- **What you will do**: Edit the lines beginning with the line that has "At what coordinates" and ending after the line that has "click(67, 385)" by changing "Full time" to "Part time", keeping everything else the same and omitting the pictures from your answer.

- **Available records**:
•••••
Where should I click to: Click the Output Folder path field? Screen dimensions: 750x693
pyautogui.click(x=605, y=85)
•••••
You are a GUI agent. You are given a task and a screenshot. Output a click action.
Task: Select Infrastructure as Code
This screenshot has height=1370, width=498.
•••••
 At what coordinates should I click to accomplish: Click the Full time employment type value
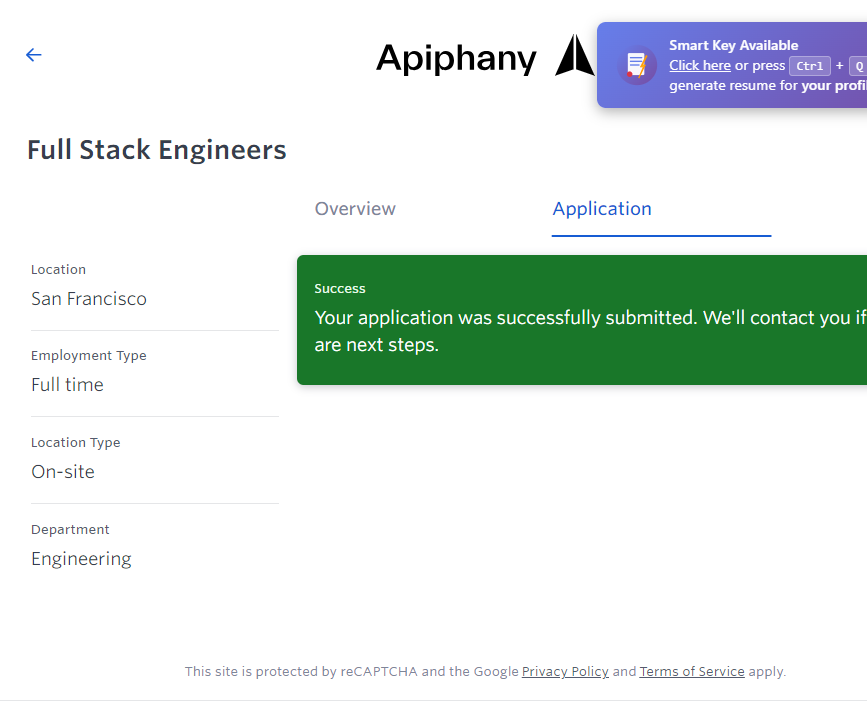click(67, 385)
•••••
- **Response**:
 At what coordinates should I click to accomplish: Click the Part time employment type value
click(67, 385)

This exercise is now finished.